Animal cells adhere and interact with one another via four main junctions: tight junctions, gap junctions, adherens, and desmosomes. A tight junction is a watertight seal between two adjacent animal cells (Figure 4.34) that prevents small molecules from moving through the space between two adjacent cells. Tight junctions are also known as occluding junctions, and are mainly found in vertebrate animals. (Note that most invertebrate animals have a type of junction called septate junctions, which have a similar function but different structure from tight junctions.) Tight junctions are typically found in epithelial tissues that line internal organs, cavities and comprise most of the skin. For example, the tight junctions of the epithelial cells lining your urinary bladder prevent urine from the bladder (one side of the epithelium) to the space outside the bladder (the other side of the epithelum). Tight junctions also play a major role in maintaining blood-brain barrier of humans and other animals. ^[1]The blood-brain barrier is a highly complex and dynamic structure that is formed by endothelial cells that line the blood vessels adjacent to the central nervous system. The tight junction between endothelial cells serve to restrict blood-borne toxins and other dangerous substances from entering the brain.

Adherens and desmosomes act like spot welds (buttons) between adjacent animal cells (Figure 4.35). These two types of cell-cell connections both transmembrane proteins and the cytoskeleton. The transmembrane proteins in the plasma membrane are all part of a family of proteins called cadherins (a truncation of “calcium-dependent adhesion”). Cadherins from two adjacent cells bind to each other (extracellularly). Intracellular, cadherins connect to the cytoskeleton. The cadherins in desmosomes connect to intermediate filaments (e.g., filaments made of keratin; Figure 4.35), while the cadherins in adherens junctions connect to microfilaments . Connection to the cytoskeleton ensures that the desmosomes and adherens are anchored in place, which makes them a very strong connection point. Desmosomes are particularly strong, and often connect adjacent cells in organs and tissues that experience lots of stretch or mechanical strain, like the skin, heart, and muscles.
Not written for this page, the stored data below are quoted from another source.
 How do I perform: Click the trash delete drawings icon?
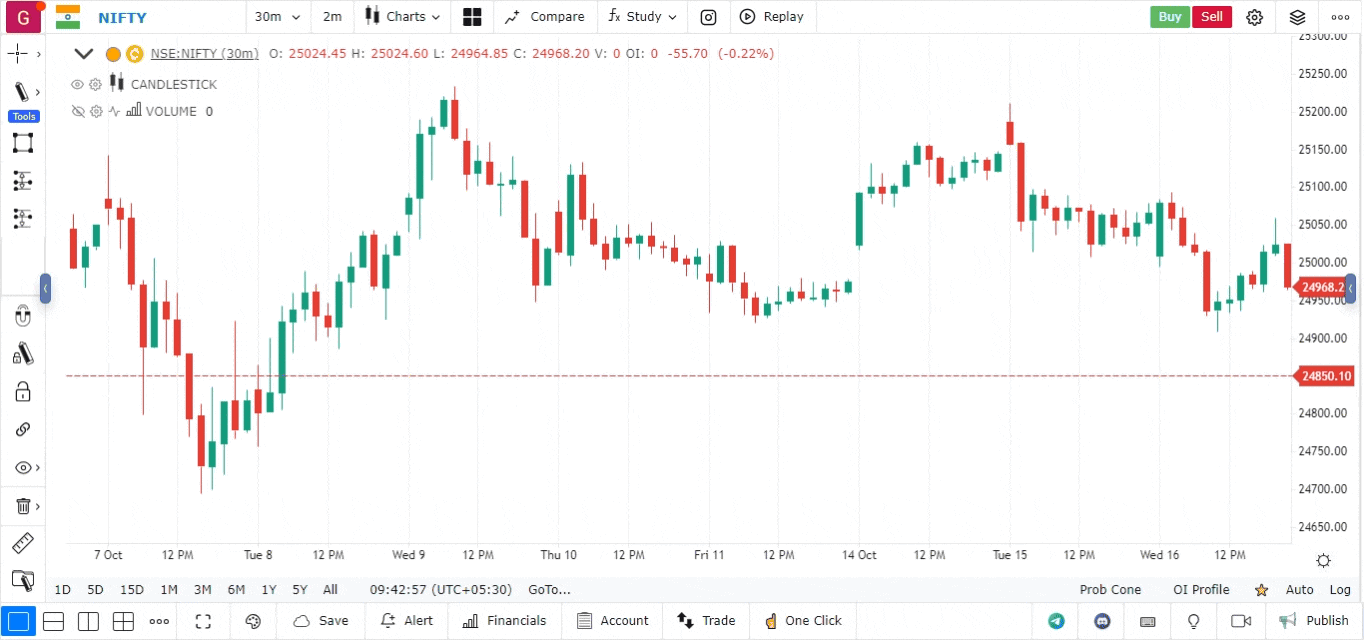[22, 506]
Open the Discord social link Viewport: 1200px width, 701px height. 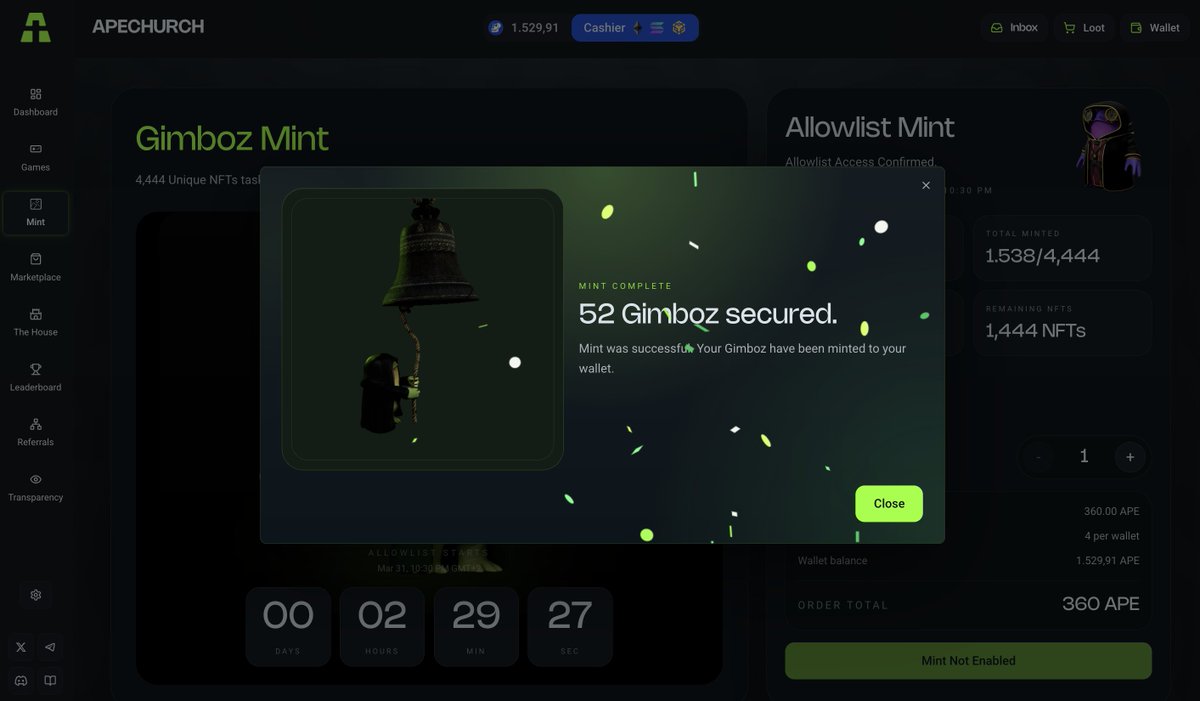[x=21, y=680]
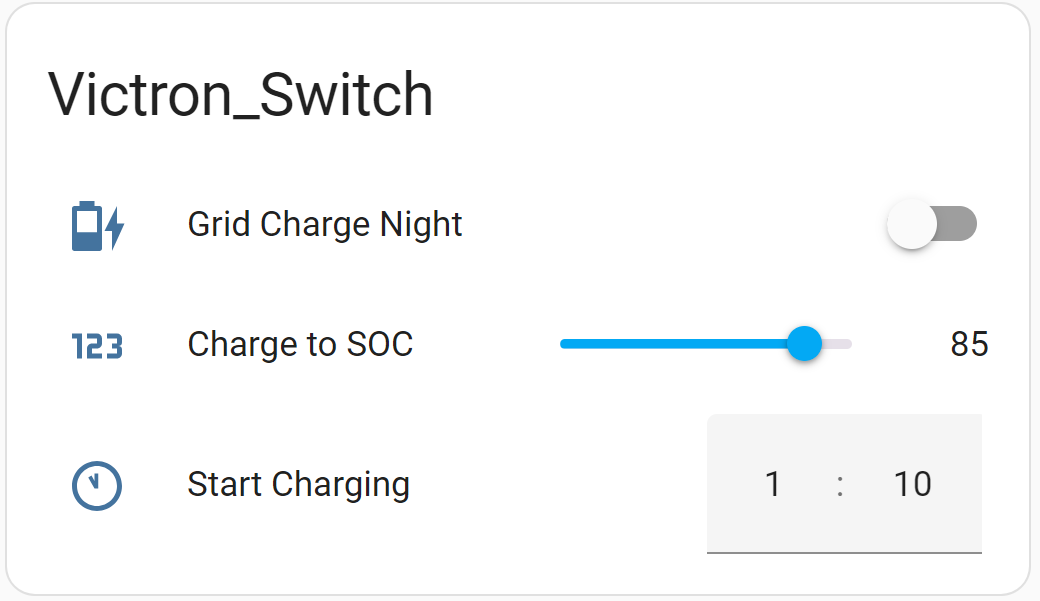The width and height of the screenshot is (1040, 601).
Task: Click the white knob of the toggle
Action: [912, 225]
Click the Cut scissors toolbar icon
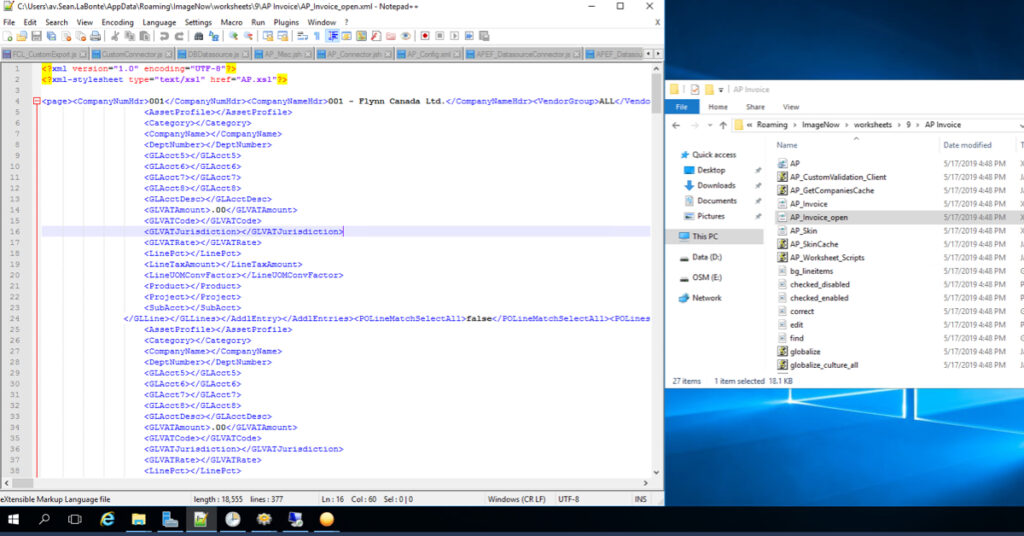 click(x=116, y=36)
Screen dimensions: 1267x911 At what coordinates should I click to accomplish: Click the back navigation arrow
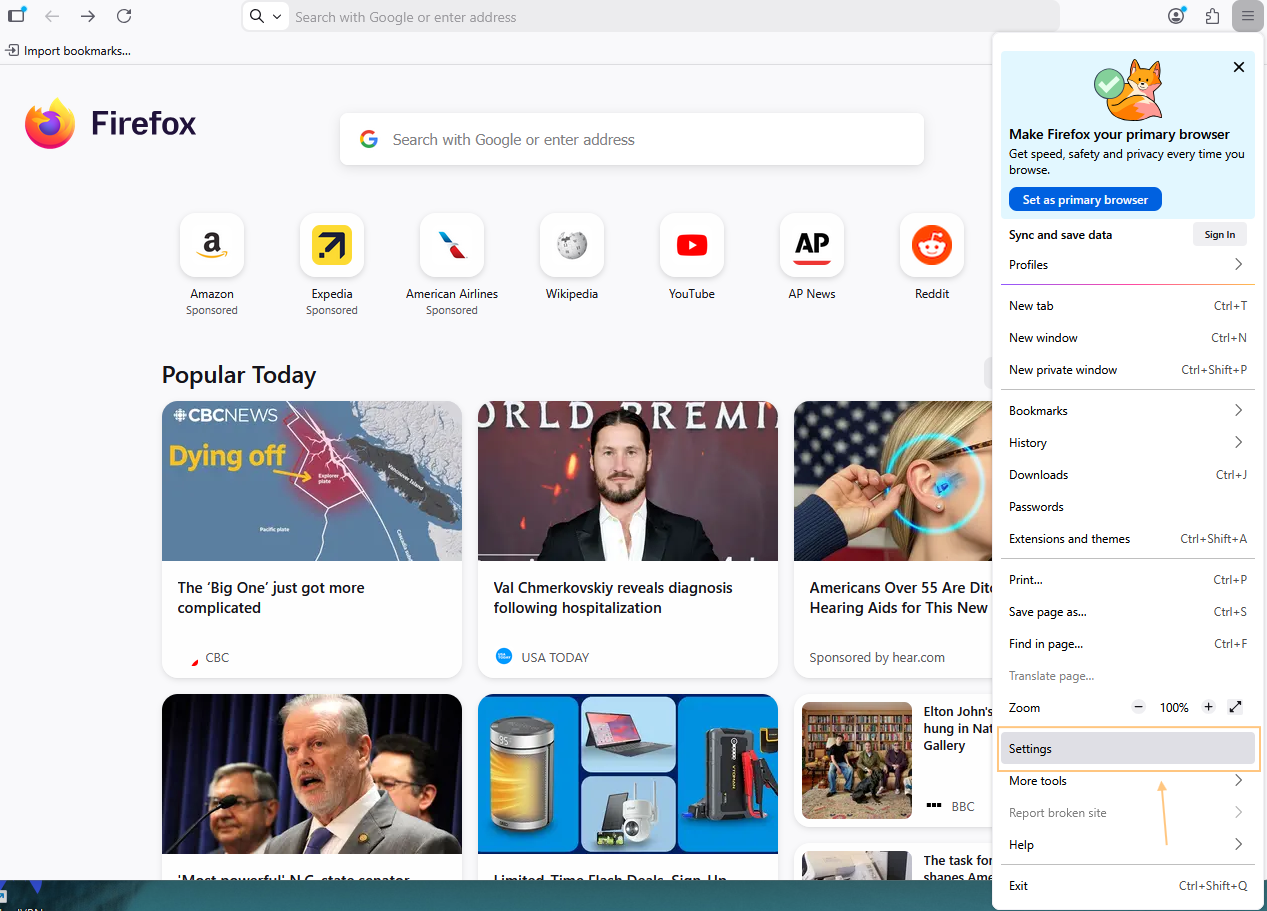pos(51,16)
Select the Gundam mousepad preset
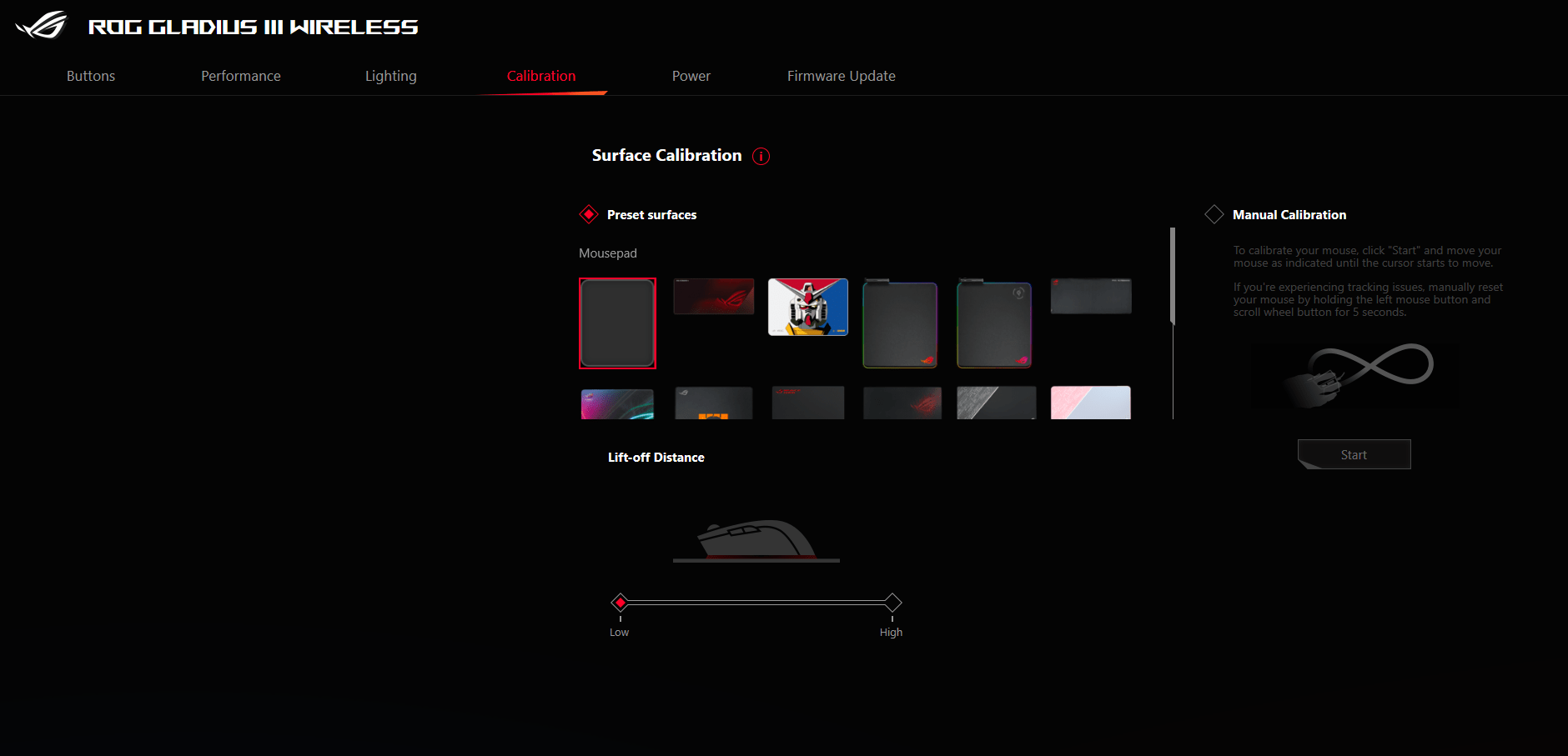 pyautogui.click(x=807, y=307)
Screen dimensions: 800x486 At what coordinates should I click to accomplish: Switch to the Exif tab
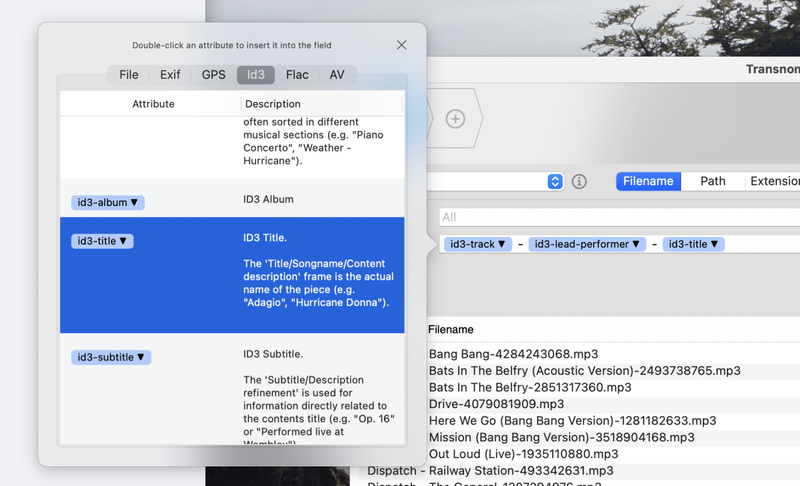[170, 74]
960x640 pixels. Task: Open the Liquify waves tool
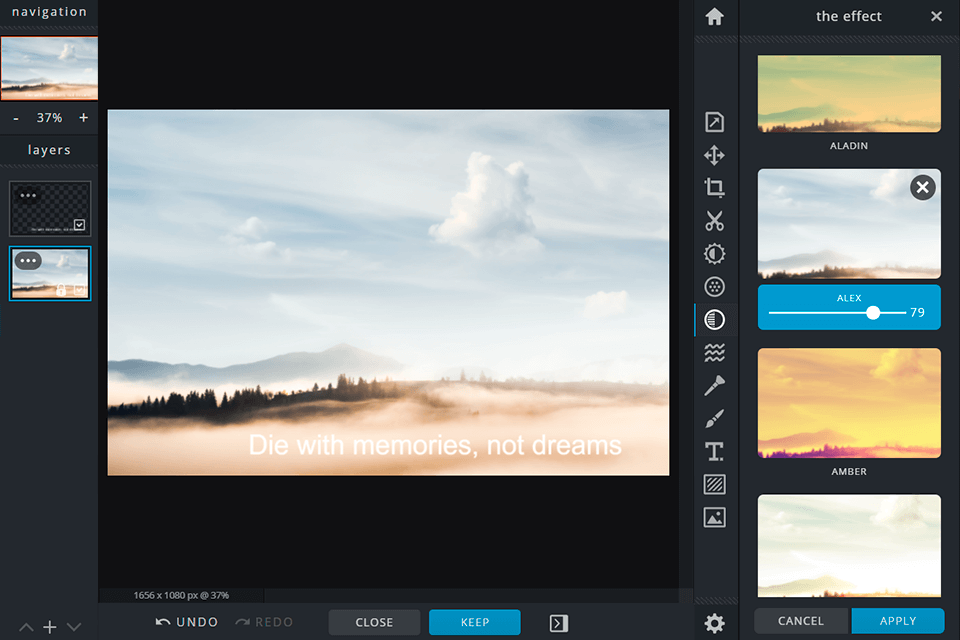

Gap junctions in animal cells fulfill a similar function to plasmodesmata in plant cells, but are lined with proteins rather than plasma membrane. These intercellular connections form channels between adjacent cells that allow for transporting ions, nutrients, and other small substances (Figure 4.36). Gap junctions develop when a set of six proteins (connexins) in the plasma membrane arrange themselves in an elongated donut-like configuration – a connexon. When the connexon’s pores (“doughnut holes”) in adjacent animal cells align, a channel between the two cells forms. Gap junctions are particularly important in cardiac (heart) muscle of many animals. The electrical signal for the muscle to contract passes efficiently through gap junctions, allowing the heart muscle cells to contract in a coordinated fashion.